PROVIDED ENTRIES
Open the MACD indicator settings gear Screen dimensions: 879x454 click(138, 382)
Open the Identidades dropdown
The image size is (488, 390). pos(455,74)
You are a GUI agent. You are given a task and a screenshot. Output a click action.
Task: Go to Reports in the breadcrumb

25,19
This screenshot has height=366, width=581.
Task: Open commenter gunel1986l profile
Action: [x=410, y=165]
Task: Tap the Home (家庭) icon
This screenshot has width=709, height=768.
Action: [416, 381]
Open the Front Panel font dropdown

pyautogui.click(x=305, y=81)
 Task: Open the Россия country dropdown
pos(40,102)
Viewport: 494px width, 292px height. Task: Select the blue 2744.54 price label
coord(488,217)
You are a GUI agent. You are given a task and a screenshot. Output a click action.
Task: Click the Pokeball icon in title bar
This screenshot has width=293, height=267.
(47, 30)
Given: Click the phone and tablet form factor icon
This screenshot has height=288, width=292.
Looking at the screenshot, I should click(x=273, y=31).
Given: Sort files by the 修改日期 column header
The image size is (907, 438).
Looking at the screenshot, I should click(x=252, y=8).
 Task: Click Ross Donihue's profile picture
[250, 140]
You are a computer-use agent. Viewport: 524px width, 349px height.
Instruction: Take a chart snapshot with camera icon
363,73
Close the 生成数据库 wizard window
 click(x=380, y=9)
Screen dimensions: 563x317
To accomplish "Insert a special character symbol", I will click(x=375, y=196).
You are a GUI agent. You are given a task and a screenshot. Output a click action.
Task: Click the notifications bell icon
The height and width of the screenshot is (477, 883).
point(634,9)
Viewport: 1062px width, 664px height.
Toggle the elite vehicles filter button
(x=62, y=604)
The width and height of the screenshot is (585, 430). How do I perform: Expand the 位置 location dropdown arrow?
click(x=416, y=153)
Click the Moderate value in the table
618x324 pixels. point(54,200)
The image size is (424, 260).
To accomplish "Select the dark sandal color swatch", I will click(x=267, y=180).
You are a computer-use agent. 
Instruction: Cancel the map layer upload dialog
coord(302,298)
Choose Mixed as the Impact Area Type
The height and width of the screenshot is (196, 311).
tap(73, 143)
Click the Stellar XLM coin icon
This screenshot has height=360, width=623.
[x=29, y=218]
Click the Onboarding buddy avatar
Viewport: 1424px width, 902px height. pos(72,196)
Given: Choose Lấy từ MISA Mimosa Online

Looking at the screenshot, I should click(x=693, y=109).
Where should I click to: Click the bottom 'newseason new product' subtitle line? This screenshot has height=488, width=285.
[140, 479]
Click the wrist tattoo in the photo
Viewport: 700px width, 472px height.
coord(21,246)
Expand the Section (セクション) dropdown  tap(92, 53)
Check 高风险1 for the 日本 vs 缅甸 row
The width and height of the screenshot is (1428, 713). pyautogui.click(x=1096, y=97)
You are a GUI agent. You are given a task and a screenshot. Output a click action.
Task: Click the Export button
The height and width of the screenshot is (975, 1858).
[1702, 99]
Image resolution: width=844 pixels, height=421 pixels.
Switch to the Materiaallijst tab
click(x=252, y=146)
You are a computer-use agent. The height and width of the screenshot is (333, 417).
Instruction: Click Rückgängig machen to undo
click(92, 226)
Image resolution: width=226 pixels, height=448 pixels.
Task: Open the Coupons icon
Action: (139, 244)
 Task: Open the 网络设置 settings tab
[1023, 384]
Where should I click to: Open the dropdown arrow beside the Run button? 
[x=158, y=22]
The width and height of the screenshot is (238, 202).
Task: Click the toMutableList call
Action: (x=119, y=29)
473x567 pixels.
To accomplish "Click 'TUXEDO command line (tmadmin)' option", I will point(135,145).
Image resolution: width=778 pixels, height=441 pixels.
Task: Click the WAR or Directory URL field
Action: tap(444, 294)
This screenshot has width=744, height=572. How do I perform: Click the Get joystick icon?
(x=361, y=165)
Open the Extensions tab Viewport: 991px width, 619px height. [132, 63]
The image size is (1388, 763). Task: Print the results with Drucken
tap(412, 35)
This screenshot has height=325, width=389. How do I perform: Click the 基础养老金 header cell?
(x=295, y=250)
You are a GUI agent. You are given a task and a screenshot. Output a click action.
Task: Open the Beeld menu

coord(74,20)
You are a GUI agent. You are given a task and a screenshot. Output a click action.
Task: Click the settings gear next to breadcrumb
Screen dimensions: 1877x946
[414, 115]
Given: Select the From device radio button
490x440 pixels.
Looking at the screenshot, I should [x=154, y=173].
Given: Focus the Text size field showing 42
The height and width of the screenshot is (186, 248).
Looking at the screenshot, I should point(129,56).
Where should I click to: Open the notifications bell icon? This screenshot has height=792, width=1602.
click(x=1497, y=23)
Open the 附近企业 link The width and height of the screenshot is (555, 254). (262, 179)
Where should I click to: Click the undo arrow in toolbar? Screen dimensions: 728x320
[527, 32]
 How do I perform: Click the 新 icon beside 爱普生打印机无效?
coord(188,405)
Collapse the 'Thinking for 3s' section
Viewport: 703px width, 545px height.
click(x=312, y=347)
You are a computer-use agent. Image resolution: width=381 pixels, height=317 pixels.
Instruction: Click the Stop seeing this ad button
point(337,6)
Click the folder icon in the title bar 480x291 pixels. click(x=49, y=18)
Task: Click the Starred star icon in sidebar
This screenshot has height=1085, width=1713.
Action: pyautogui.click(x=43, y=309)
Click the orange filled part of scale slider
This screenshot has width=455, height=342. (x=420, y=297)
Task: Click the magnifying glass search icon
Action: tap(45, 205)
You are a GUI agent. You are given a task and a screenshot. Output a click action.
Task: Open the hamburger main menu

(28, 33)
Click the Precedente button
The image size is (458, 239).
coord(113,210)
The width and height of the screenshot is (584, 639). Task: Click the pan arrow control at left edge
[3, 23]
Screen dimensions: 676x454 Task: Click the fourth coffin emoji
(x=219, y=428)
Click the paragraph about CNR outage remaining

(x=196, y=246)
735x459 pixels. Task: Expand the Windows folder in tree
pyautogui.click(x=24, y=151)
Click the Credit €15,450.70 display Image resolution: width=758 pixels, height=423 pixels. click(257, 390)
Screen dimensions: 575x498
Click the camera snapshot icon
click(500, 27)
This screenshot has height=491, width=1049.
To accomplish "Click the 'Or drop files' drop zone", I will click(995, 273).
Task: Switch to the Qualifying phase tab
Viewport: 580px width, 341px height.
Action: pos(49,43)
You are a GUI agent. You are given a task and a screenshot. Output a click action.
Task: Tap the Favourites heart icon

WHAT NEEDS TO BE DONE
Give the lines from the one containing "Task: Switch to the Qualifying phase tab" through the end of the entries again, exactly as written and with no other lines.

WRITTEN REPLY
Task: Switch to the Qualifying phase tab
Viewport: 580px width, 341px height.
Action: pos(49,43)
You are a GUI agent. You are given a task and a screenshot. Output a click action.
Task: Tap the Favourites heart icon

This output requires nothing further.